• [Tarefa 1]: Reproduza fielmente o trecho do texto sobre alienação parental que vai de "Art. 5o Havendo" até "de alienação parental.".
• [Tarefa 2]: Explique, com base no texto sobre alienação parental, em que situação o juiz determinará perícia psicológica ou biopsicossocial.

• [Texto fornecido]:
Art. 5o Havendo indício da prática de ato de alienação parental, em ação autônoma ou incidental, o juiz, se necessário, determinará perícia psicológica ou biopsicossocial.

§ 1o O laudo pericial terá base em ampla avaliação psicológica ou biopsicossocial, conforme o caso, compreendendo, inclusive, entrevista pessoal com as partes, exame de documentos dos autos, histórico do relacionamento do casal e da separação, cronologia de incidentes, avaliação da personalidade dos envolvidos e exame da forma como a criança ou adolescente se manifesta acerca de eventual acusação contra genitor.

§ 2o A perícia será realizada por profissional ou equipe multidisciplinar habilitados, exigido, em qualquer caso, aptidão comprovada por histórico profissional ou acadêmico para diagnosticar atos de alienação parental.

Registros de uma coleção
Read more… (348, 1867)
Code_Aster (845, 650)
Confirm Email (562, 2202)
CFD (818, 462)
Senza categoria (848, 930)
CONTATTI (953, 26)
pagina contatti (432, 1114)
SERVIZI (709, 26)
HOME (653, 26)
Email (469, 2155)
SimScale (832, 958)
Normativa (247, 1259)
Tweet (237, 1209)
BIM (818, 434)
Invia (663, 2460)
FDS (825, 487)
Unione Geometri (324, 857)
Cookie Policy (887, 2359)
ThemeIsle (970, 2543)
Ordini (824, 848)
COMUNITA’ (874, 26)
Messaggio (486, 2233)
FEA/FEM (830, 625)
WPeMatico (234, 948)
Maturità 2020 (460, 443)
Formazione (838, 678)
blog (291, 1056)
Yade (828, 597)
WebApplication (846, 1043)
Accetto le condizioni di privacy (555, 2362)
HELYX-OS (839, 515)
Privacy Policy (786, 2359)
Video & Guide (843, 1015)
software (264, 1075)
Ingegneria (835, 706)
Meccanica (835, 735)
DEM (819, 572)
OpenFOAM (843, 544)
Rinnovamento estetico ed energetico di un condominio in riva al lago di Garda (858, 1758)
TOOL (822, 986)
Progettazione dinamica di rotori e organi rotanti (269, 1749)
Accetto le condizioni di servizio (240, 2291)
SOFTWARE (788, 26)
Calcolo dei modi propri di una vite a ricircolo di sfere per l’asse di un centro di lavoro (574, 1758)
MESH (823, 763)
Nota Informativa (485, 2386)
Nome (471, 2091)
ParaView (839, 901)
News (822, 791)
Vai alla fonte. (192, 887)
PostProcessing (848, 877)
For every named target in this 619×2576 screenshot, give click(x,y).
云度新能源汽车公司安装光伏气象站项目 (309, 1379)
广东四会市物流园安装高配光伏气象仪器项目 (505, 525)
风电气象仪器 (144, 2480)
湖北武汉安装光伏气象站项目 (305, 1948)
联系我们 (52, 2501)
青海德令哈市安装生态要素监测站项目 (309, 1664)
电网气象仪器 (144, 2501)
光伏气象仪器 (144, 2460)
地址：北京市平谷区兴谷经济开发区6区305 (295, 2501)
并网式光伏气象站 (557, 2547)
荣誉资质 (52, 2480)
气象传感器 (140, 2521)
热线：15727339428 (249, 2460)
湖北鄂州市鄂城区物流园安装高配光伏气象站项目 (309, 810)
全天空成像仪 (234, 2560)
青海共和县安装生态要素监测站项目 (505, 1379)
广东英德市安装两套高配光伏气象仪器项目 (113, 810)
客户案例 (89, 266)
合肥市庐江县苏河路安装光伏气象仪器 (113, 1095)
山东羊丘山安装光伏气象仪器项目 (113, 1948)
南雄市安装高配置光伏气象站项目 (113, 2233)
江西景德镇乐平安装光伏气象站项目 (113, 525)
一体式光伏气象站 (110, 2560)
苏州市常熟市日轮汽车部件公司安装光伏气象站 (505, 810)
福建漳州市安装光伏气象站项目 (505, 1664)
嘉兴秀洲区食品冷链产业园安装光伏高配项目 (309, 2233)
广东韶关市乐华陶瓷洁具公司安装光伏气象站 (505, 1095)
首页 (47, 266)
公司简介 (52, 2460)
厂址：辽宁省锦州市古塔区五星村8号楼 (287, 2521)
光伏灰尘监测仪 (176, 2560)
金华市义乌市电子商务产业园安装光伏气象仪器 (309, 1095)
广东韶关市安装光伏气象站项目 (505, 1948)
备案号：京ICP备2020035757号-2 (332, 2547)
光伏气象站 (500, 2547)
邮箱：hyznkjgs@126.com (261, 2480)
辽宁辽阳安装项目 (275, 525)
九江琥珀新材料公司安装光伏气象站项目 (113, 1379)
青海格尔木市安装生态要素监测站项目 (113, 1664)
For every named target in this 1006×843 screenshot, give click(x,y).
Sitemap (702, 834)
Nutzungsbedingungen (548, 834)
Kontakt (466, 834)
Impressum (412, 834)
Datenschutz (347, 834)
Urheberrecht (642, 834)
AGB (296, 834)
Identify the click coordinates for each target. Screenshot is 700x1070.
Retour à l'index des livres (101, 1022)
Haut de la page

• [Resposta 1]:
Art. 5o Havendo indício da prática de ato de alienação parental, em ação autônoma ou incidental, o juiz, se necessário, determinará perícia psicológica ou biopsicossocial.

§ 1o O laudo pericial terá base em ampla avaliação psicológica ou biopsicossocial, conforme o caso, compreendendo, inclusive, entrevista pessoal com as partes, exame de documentos dos autos, histórico do relacionamento do casal e da separação, cronologia de incidentes, avaliação da personalidade dos envolvidos e exame da forma como a criança ou adolescente se manifesta acerca de eventual acusação contra genitor.

§ 2o A perícia será realizada por profissional ou equipe multidisciplinar habilitados, exigido, em qualquer caso, aptidão comprovada por histórico profissional ou acadêmico para diagnosticar atos de alienação parental.

• [Resposta 2]: O juiz determinará a perícia quando houver indício da prática de ato de alienação parental, em ação autônoma ou incidental, e desde que a medida seja necessária.